The Kid

 •   •   • Dir.

Reviewed by   |  Apr 3, 2015

Wing (Cheung) is a successful commodities trader who enjoys the high life. The money continues to roll in and his impending marriage to the managing director’s daughter means that things will only get better. This suddenly changes when a stock market crash wipes out most of his money and all of his influence. While contemplating his lot in life and what direction he can take, Wing finds an abandoned baby with a note from his distraught mother. The note asks whoever finds the child to look after him show the baby boy the life it deserves. Although his circumstances have taken a sudden downward turn, the former money man decides to take on the responsibility. As the years roll by the foster father and son grow ever closer even though their life is now balanced on the poverty line. A set of occurrences means that young Ming unknowingly comes into contact with his real mother who is now the prominent worker for a children’s charity. The relationship between Wing, Ming and the real parent come into sharp focus when questions about proper childcare are brought up. Now Wing, the once reluctant parent, must decide between his love for Ming and what’s best for all concerned.

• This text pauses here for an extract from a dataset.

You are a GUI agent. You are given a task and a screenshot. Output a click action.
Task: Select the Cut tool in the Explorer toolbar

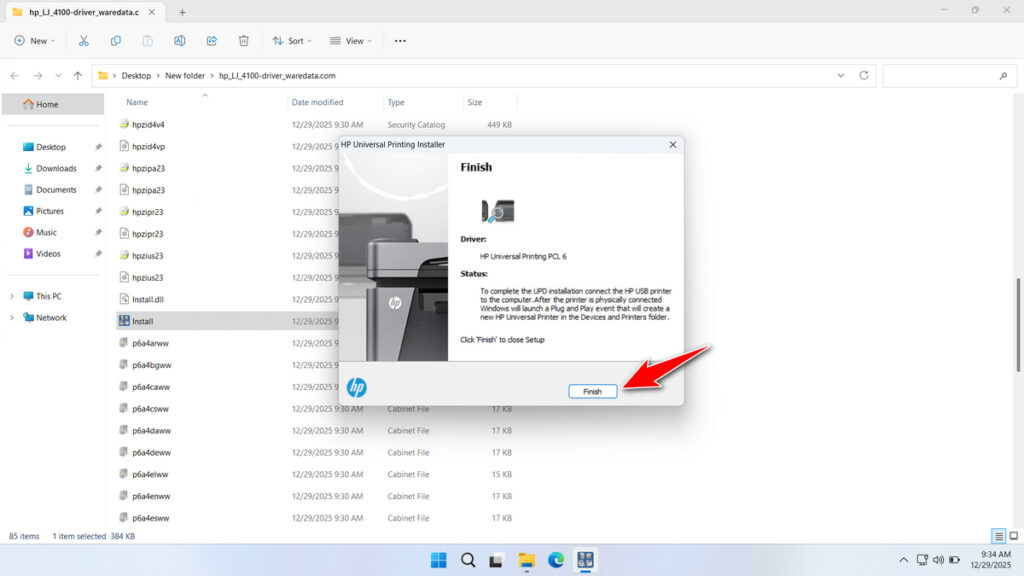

Literature and film have both seen a plethora of variations on the theme of an abandoned baby being looked after by a reluctant stranger. In this regard ‘The Kid’ is hardly original and has few surprises that change this fact. The inherent weakness of the film is indeed the prosaic and predictable nature of the story; many viewers will find it easy to telegraph the plot twists that do occur. However the aforementioned criticisms do not mean that ‘The Kid’ isn’t moving as the power of the age-old narrative shines through the production. This is undoubtedly aided by a powerful performance from Leslie Cheung and the superb support of his young co-star. The chemistry between the two is a major highlight of this Jacob Cheung drama. Aside from the main plot there is also the very effective story of growing love between two lonely people. Excellent in these two roles are award winners Ti Lung and Carrie Ng who are constantly sympathetic throughout. Ti Lung has the ability to convey emotion with dramatic acting while other times – such as here – favouring a subtle approach. The real shock of the film is seeing the often glamorous Carrie Ng playing an ordinary yet compelling character; her acting skills are another reason to watch this.

‘The Kid’ offers very little that’s new or different. Nonetheless it commands the attention with some earnest acting and straight-forward directing.